> _Exercise instructions_: Retype only the lines below from the one with "Image resolution: width=462" to the one with "The height and width of the screenshot is (231, 1313).", inclusive, skipping every image.
↓↓↓
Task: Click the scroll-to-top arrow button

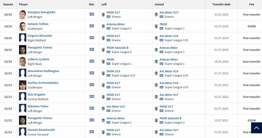Action: click(x=256, y=128)
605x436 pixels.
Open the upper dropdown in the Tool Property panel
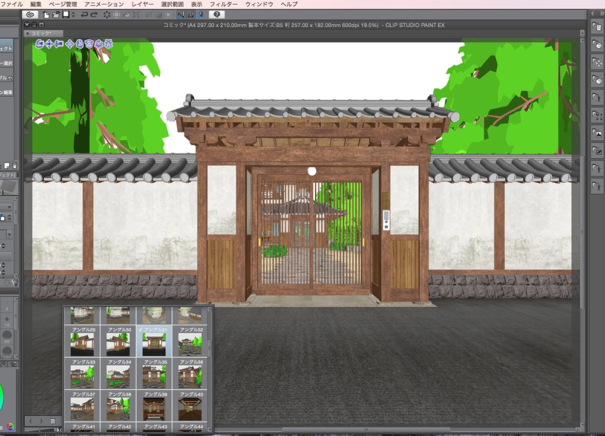8,207
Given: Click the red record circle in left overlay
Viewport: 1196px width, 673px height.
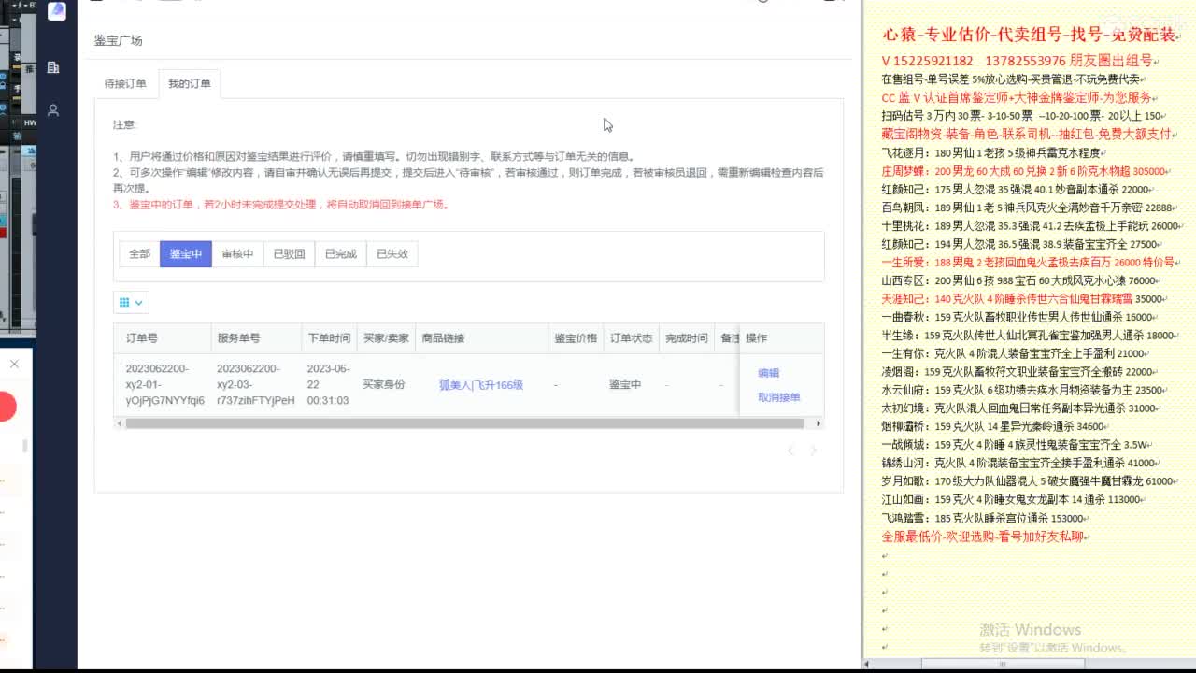Looking at the screenshot, I should pyautogui.click(x=7, y=406).
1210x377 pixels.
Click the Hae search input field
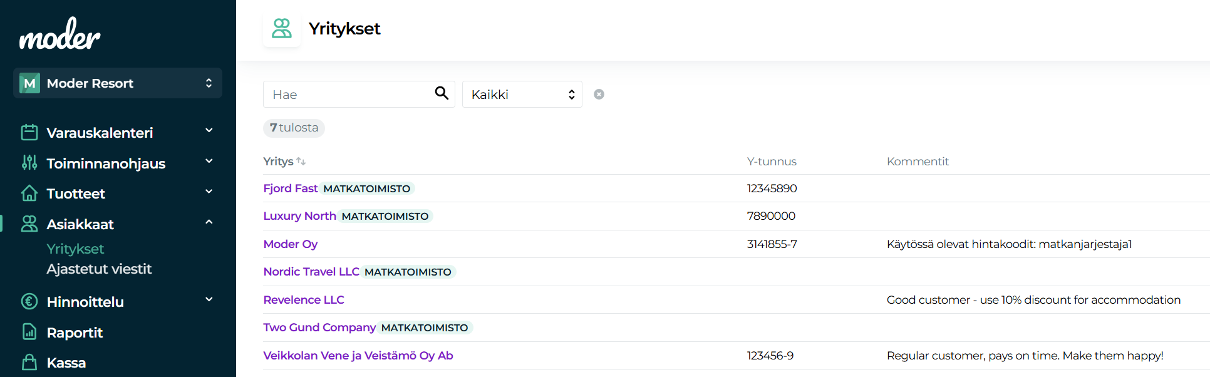(348, 95)
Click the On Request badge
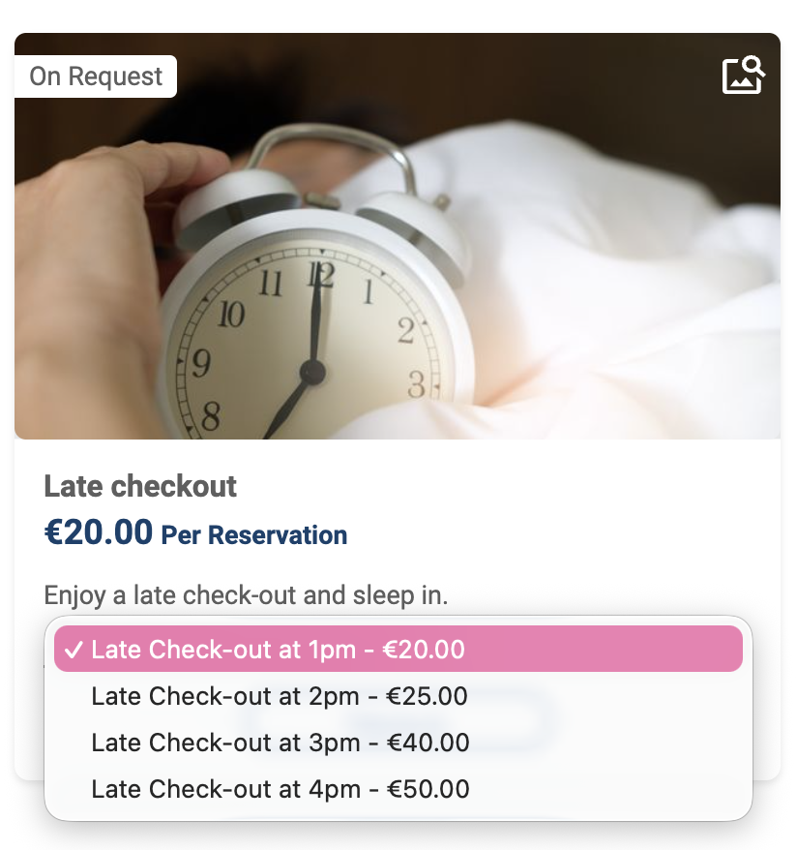The image size is (797, 850). tap(96, 76)
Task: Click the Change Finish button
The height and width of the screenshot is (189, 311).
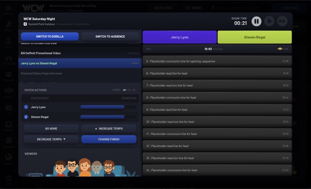Action: point(109,139)
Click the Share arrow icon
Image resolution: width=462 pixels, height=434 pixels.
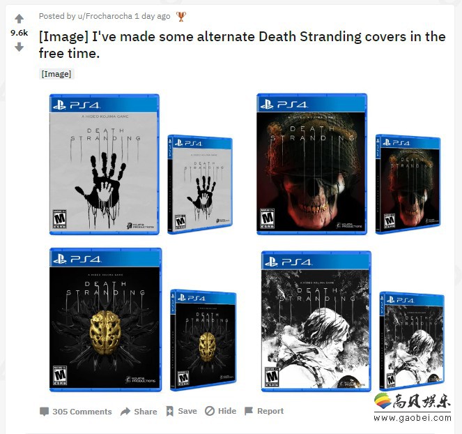tap(125, 411)
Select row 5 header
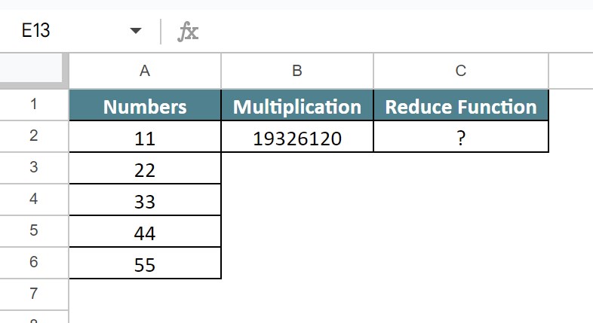The image size is (593, 323). 34,231
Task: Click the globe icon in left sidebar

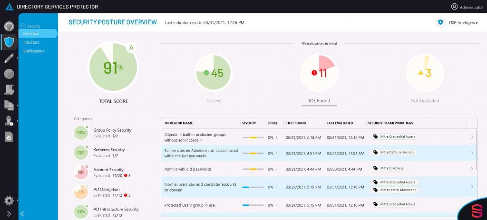Action: [9, 74]
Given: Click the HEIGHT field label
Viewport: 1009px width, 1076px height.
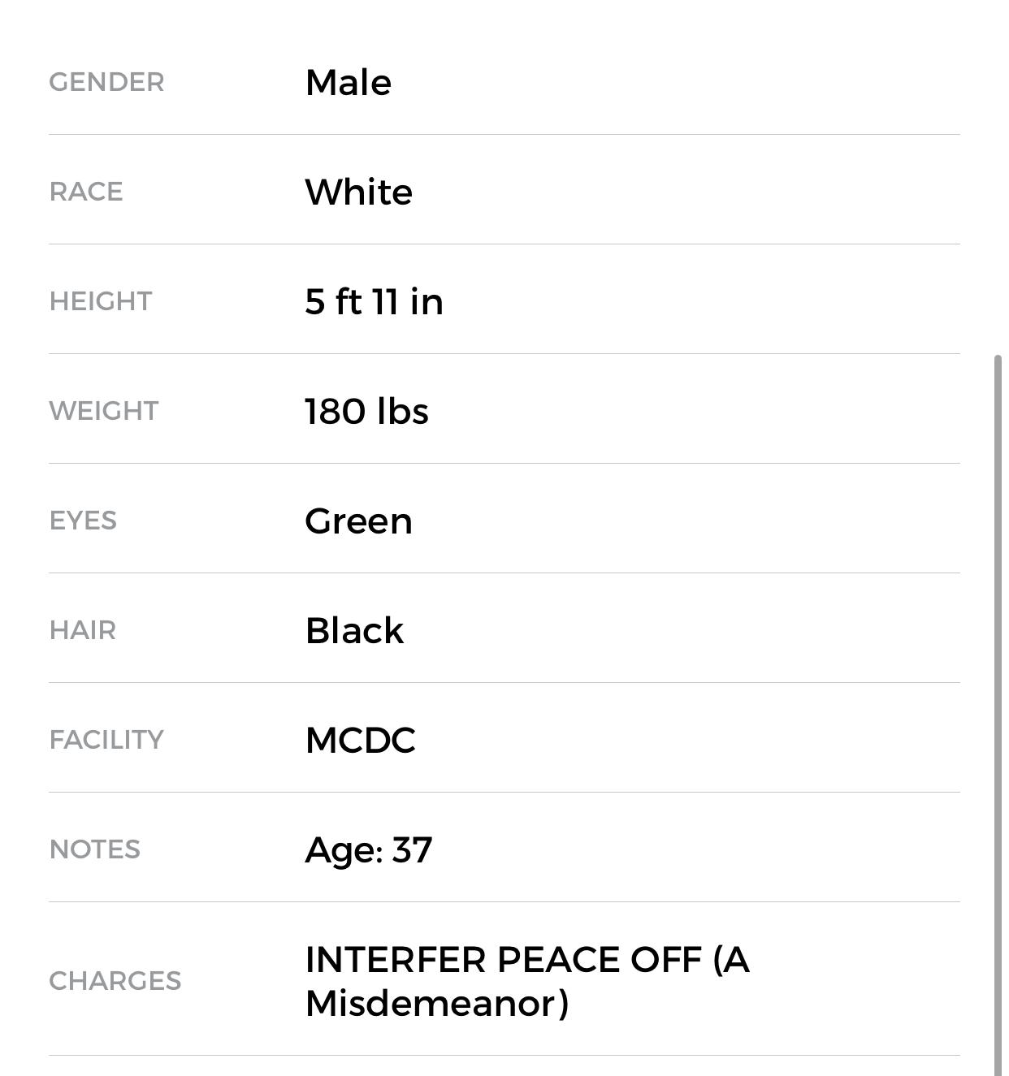Looking at the screenshot, I should 101,301.
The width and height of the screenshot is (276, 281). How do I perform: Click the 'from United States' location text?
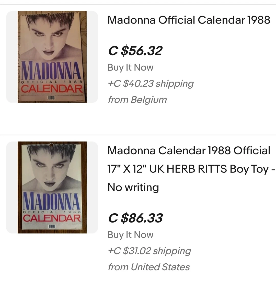tap(148, 267)
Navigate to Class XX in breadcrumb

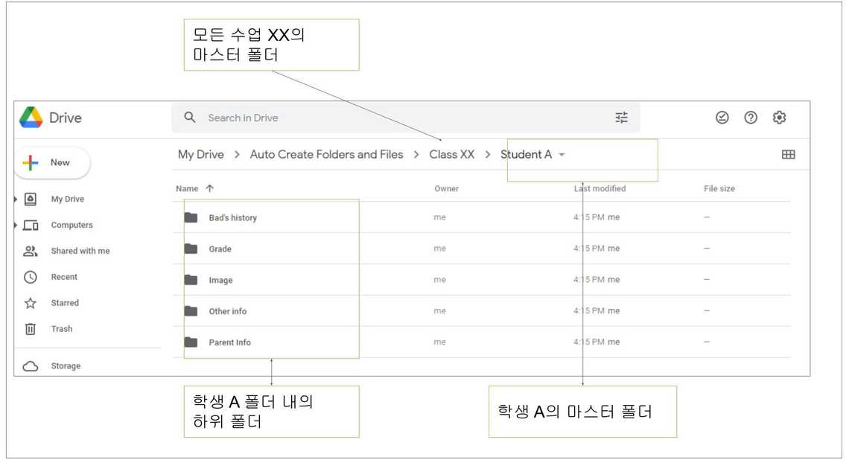[451, 155]
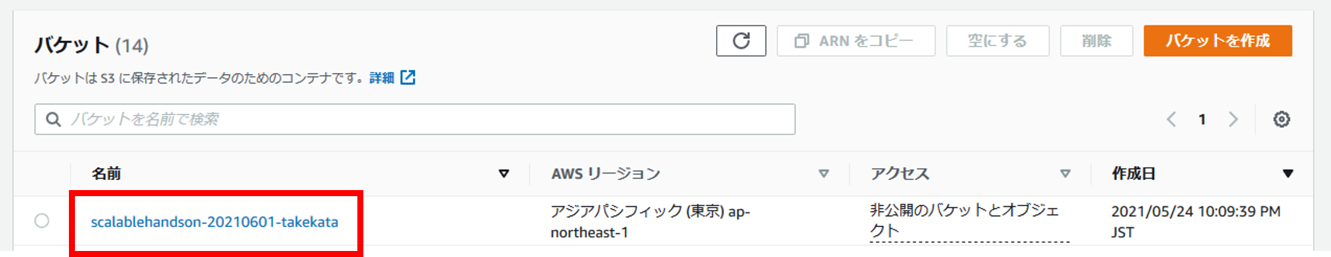Select the scalablehandson-20210601-takekata bucket radio button
Viewport: 1331px width, 257px height.
41,221
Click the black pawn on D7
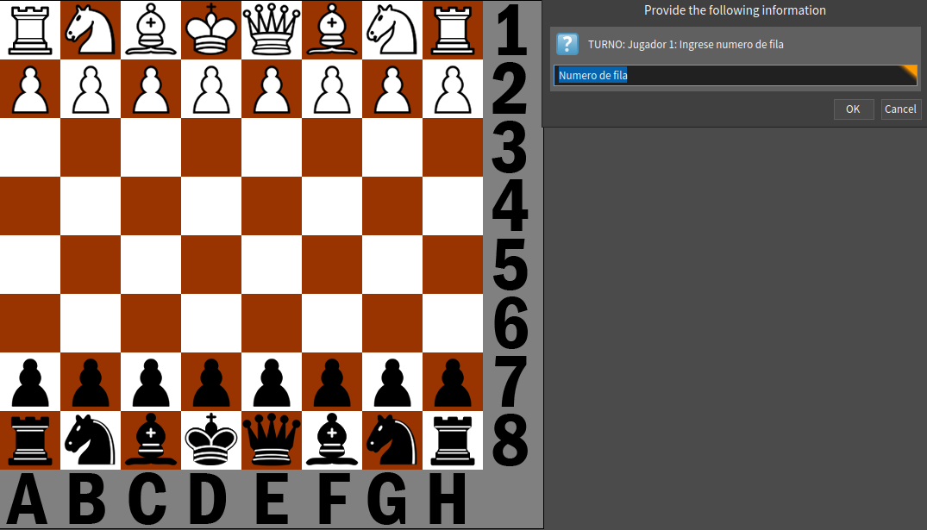This screenshot has width=927, height=530. coord(211,381)
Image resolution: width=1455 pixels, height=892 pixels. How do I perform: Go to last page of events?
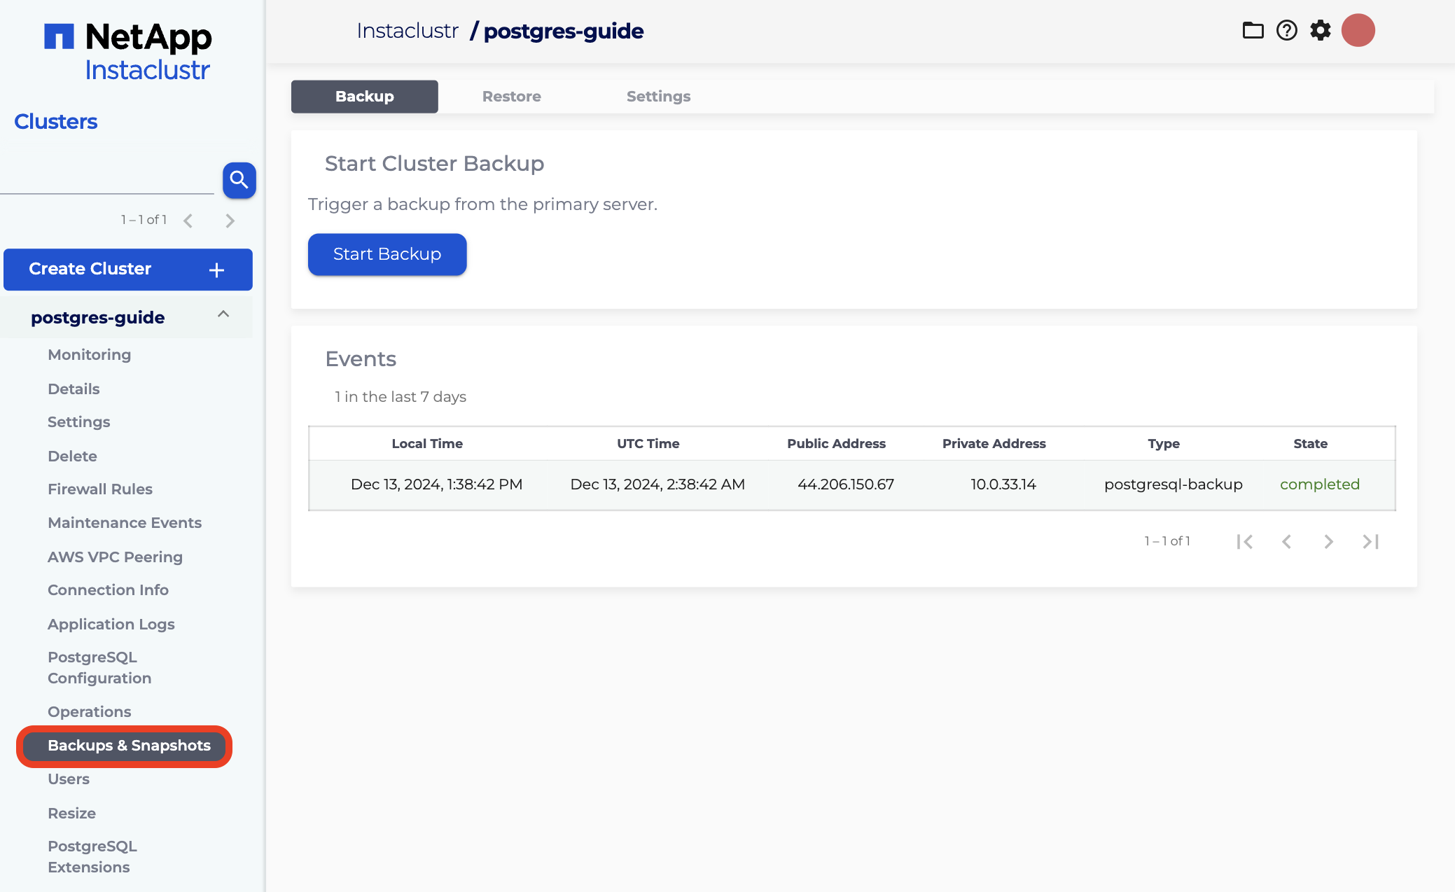pyautogui.click(x=1370, y=541)
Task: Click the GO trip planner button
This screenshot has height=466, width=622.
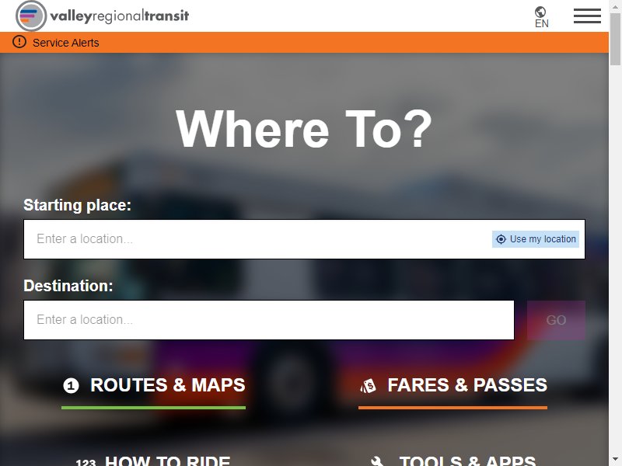Action: (556, 320)
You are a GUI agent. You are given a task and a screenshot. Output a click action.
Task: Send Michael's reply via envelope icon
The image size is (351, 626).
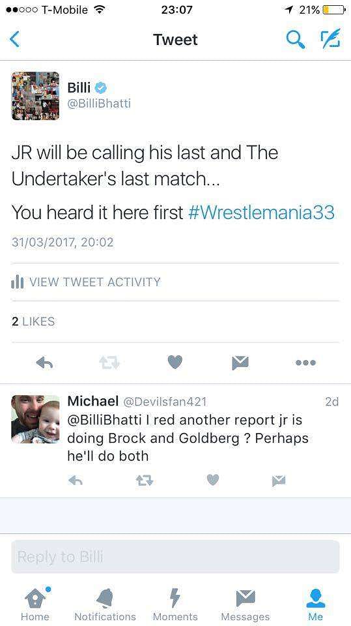click(279, 481)
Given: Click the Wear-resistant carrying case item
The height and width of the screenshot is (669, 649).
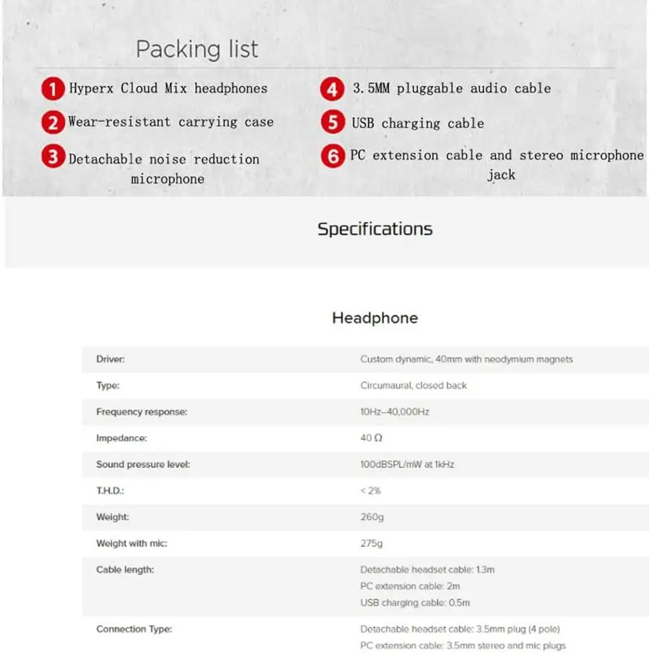Looking at the screenshot, I should tap(171, 122).
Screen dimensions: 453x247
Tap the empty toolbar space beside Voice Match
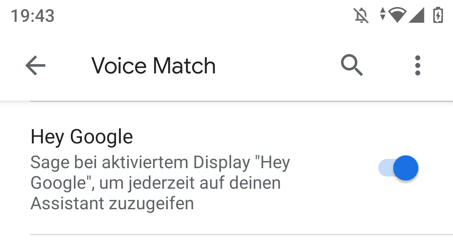277,65
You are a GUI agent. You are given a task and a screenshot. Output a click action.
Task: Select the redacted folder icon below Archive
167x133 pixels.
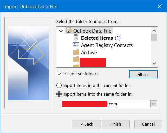coord(76,59)
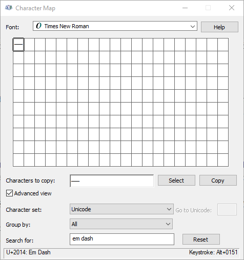Click into the Characters to copy field
Screen dimensions: 244x260
[112, 181]
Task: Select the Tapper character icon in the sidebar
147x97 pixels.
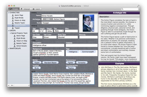Action: click(x=13, y=28)
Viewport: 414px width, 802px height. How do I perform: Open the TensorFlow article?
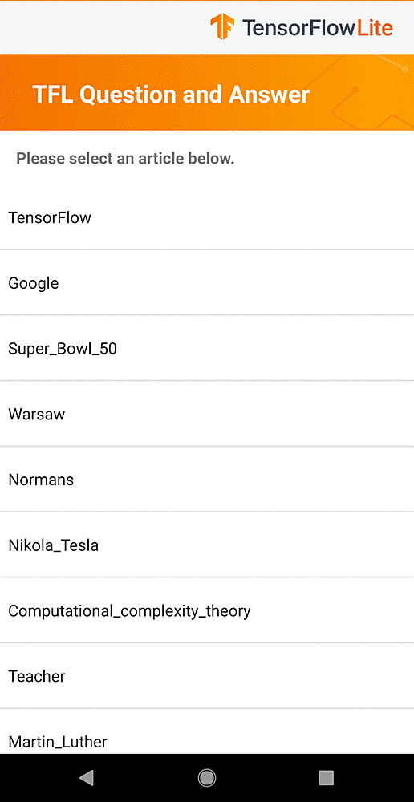click(x=207, y=217)
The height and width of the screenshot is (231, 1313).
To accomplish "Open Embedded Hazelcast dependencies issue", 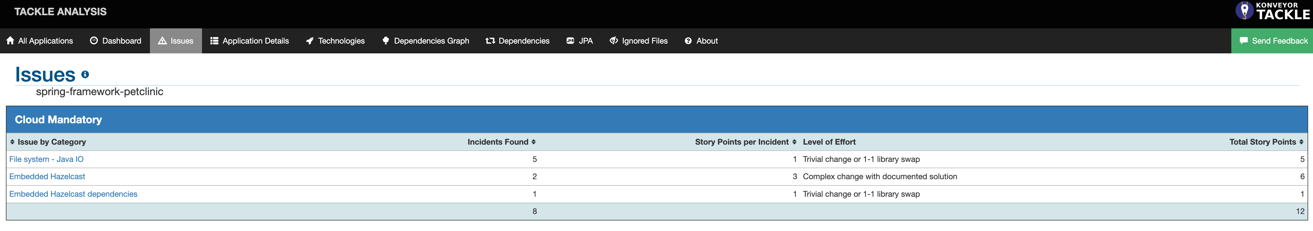I will (73, 194).
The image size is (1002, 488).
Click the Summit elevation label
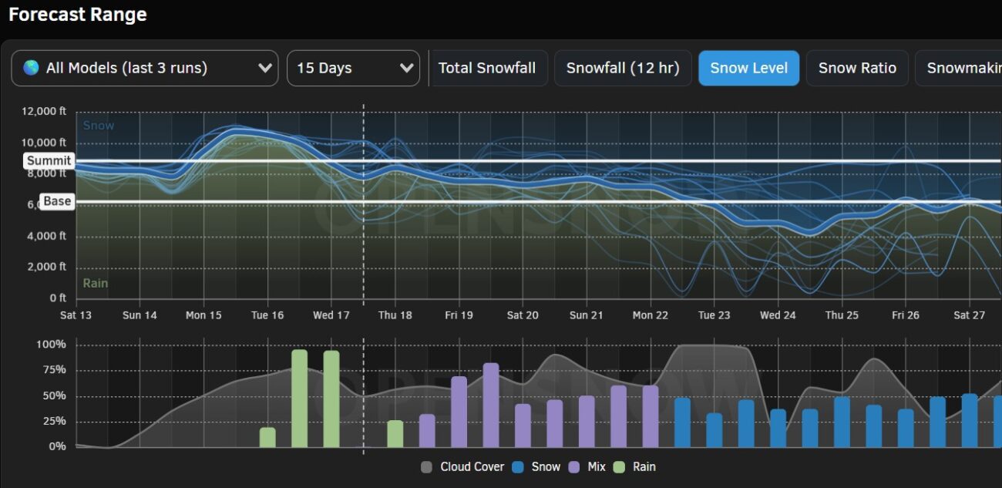pyautogui.click(x=49, y=161)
↑↑↑
> _Problem solution_:
Image resolution: width=462 pixels, height=434 pixels.
tap(125, 411)
Select row 5 header
The image size is (593, 323). 34,231
Task: Click the globe icon in left sidebar

Action: [9, 74]
Given: Click the HEIGHT field label
Viewport: 1009px width, 1076px height.
Looking at the screenshot, I should 101,301.
The width and height of the screenshot is (276, 281). How do I perform: Click the 'from United States' location text?
tap(148, 267)
Navigate to Class XX in breadcrumb

[451, 155]
Select the scalablehandson-20210601-takekata bucket radio button
Viewport: 1331px width, 257px height.
41,221
Click the black pawn on D7
This screenshot has width=927, height=530. coord(211,381)
Image resolution: width=1455 pixels, height=892 pixels. How do I perform: Go to last page of events?
pyautogui.click(x=1370, y=541)
Task: Click the GO trip planner button
This screenshot has height=466, width=622.
Action: (556, 320)
You are a GUI agent. You are given a task and a screenshot. Output a click action.
Task: Send Michael's reply via envelope icon
The image size is (351, 626).
click(279, 481)
Given: Click the Wear-resistant carrying case item
The height and width of the screenshot is (669, 649).
Looking at the screenshot, I should tap(171, 122).
Screen dimensions: 453x247
Tap the empty toolbar space beside Voice Match
277,65
You are a GUI agent. You are given a task and a screenshot. Output a click action.
Task: Select the redacted folder icon below Archive
167x133 pixels.
coord(76,59)
Click into the Characters to copy field
Screen dimensions: 244x260
[112, 181]
Task: Select the Tapper character icon in the sidebar
147x97 pixels.
Action: click(x=13, y=28)
Viewport: 414px width, 802px height. How do I perform: Open the TensorFlow article?
click(x=207, y=217)
The height and width of the screenshot is (231, 1313).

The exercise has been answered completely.